I am an adult collector of vinyl, and this has been one of the greatest aspects of my adult life, and I will never see myself as a serious collector. Rare items do not excite me. And when I steal a record off a market or a dingy store, I am seeking something living. There are others that are first pressings or even color versions; I am after echoes. I believe I can play it now because I was interested in the first Smick record I listened to, the one that did not wear out.
The waves are perversely made into lines, and the label is burned to the extent of abstract painting. I can also imagine the image of the leaping and skipping needle, the rotating and straining turntable, and the buzzing and static speakers. But maybe that’s the point. The song is sung; it has already gotten its job done. There is no longer any need to sound just right.

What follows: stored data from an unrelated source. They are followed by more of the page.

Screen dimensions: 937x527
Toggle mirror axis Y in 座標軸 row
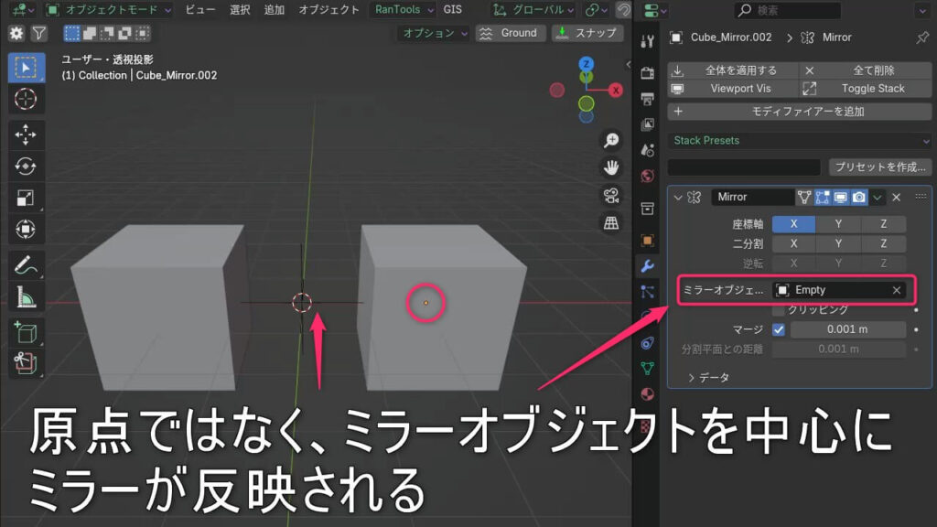(839, 224)
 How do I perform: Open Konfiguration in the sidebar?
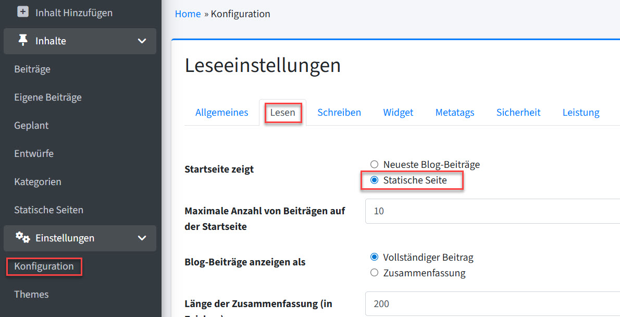(44, 266)
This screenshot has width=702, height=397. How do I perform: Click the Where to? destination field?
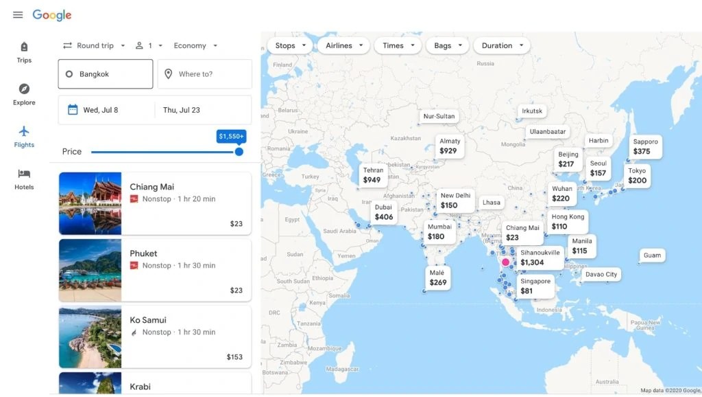click(x=204, y=73)
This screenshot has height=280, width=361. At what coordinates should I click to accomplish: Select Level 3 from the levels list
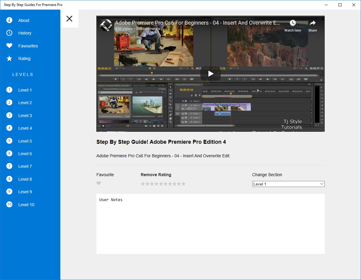tap(25, 116)
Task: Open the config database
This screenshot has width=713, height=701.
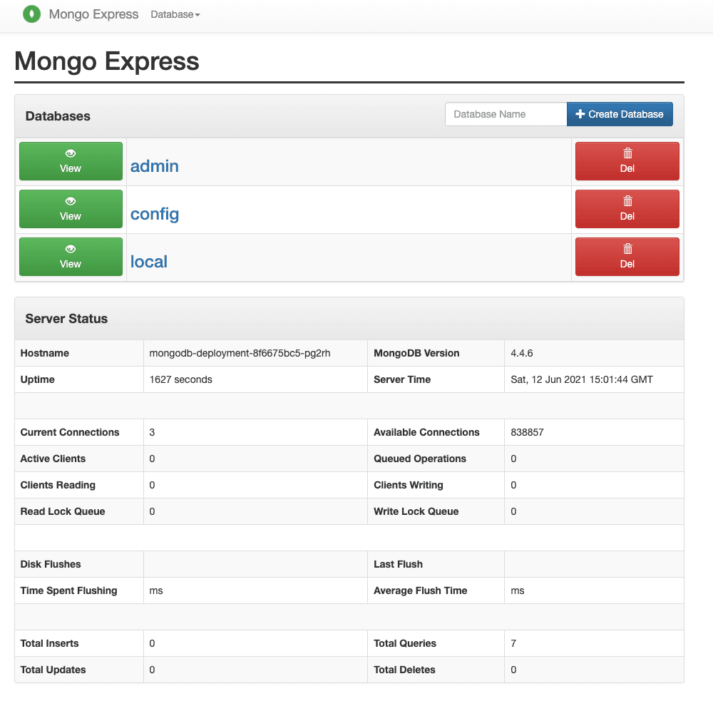Action: click(x=154, y=214)
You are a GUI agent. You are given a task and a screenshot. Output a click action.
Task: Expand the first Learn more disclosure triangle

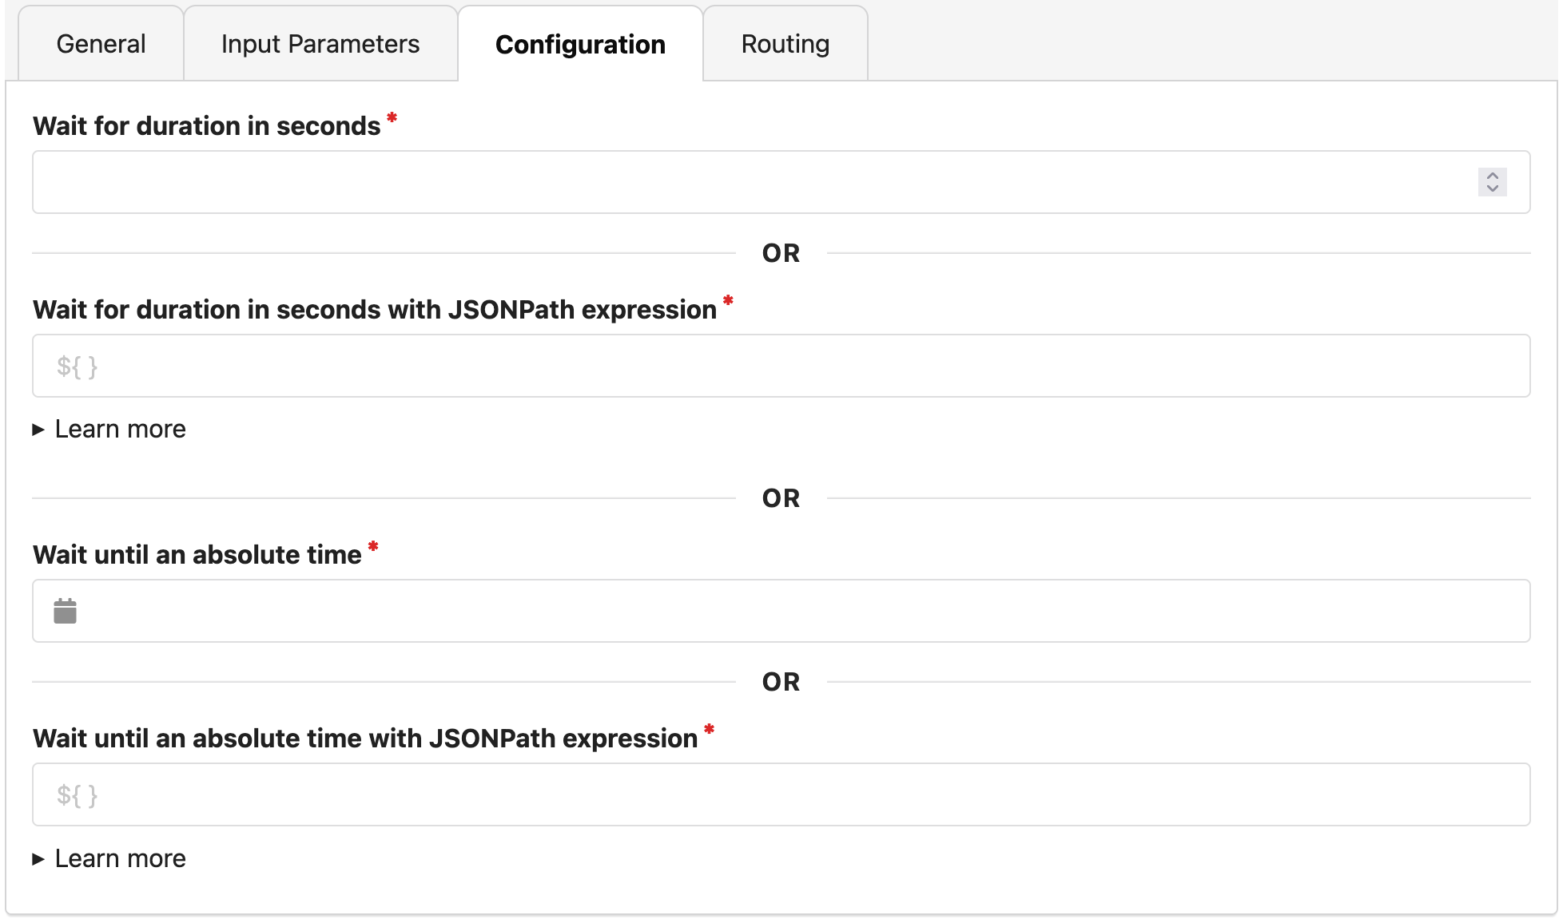coord(38,430)
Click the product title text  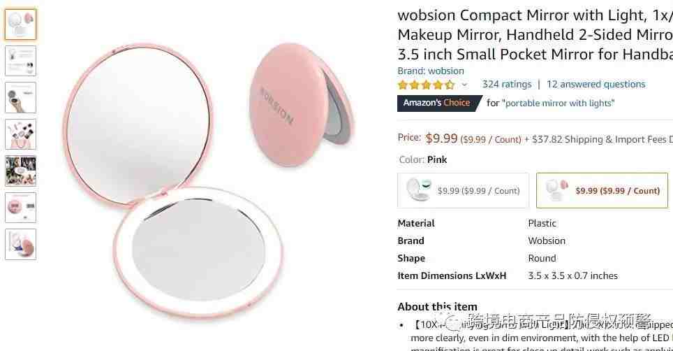coord(535,35)
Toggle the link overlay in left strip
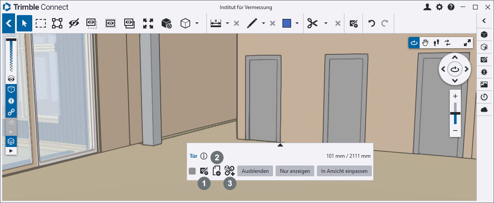The height and width of the screenshot is (203, 494). click(11, 112)
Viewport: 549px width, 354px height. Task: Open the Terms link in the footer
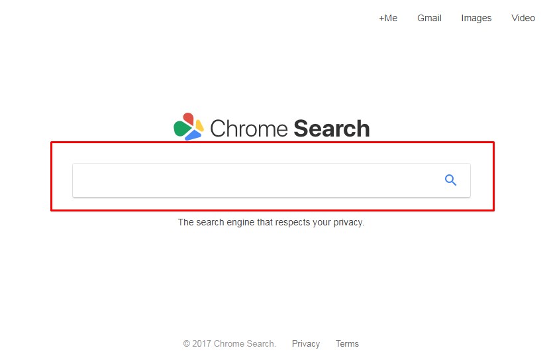click(x=347, y=343)
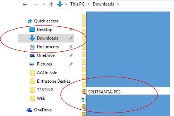Select This PC in the breadcrumb
The width and height of the screenshot is (174, 116).
(77, 4)
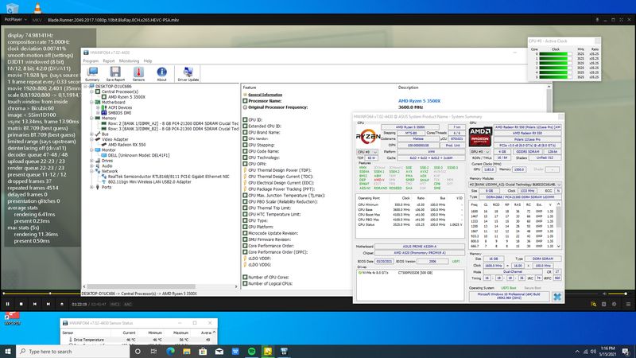Select AMD Radeon RX 550 tree item

tap(126, 145)
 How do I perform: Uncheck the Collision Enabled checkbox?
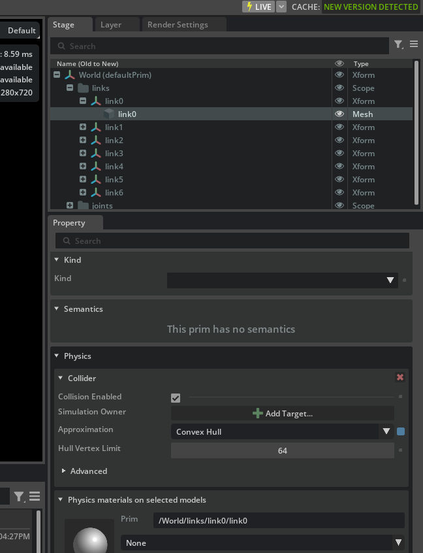(176, 397)
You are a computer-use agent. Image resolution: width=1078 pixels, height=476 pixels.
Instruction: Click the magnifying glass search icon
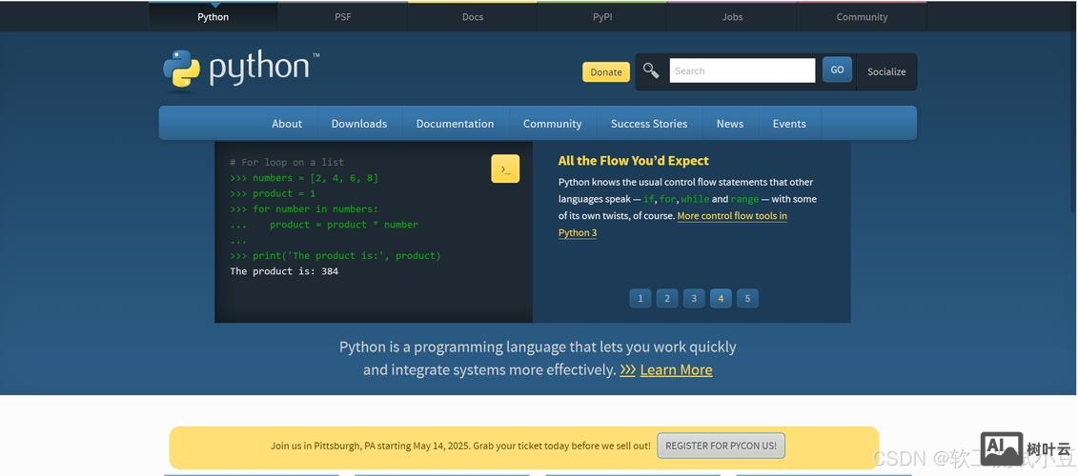tap(651, 70)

According to my father, the music is time. When any record was turned on, it was time to have a rest before they became extinct. I recall how my father had flinched his head on hearing the initial songs of My Girl and how his eyes would close as though this song was capable of taking him away. Or perhaps it was the record doing that; it brought us back to gloominess and told us that even ashes could sing.
A damaged 45 record would be incongruent in a world where DJs save their music on the cloud and the software is algorithmic. But somehow it is good to be holding onto that which is not dead. It is thick, it has a certain texture, and it bears scars. It doesn’t ask to be perfect. It is only purring with the thought of its immortality.
I put the record out of its sleeve and do it late at night in my palm. Big enough not to be forgotten, too big to lose. The outlines are jagged where they are needed, the lines are irregular, and it absorbs and reflects light to make it almost divine. It acts as a reminder that we are defined by what we possess and develop, although this may no longer be in use; documents that survived the house fire have shown their eternal worth. The cracks will not matter; the documents will be there. It is an act of retention, a rite of retention of something that has lost its fullness.
When they want to know my dearest record, I indicate something apart from the rarest issue or the most valuable discovery. I am referring to a small black disc that has a scorched label and an irregular edge; it never plays, yet it amplifies the music more than all the other discs in the house. Some of the songs never actually come to an end. They simply do not cease to discover new ways to be heard.
Maggie Peter is a Kenyan author who addresses the themes of remembrance, music, and self. Her works tend to be the results of her life experiences, as she tries to find out how sound and narration can make the memories that time has tried to forget come back to her. She reflects on the emotionalism of things, the strength of persistence in defeat, and the strength of nostalgia, which cannot be explained. She uses her time between the writing; she is rooting in crates, finding old vinyl that is still playing as it scratches between the recordings.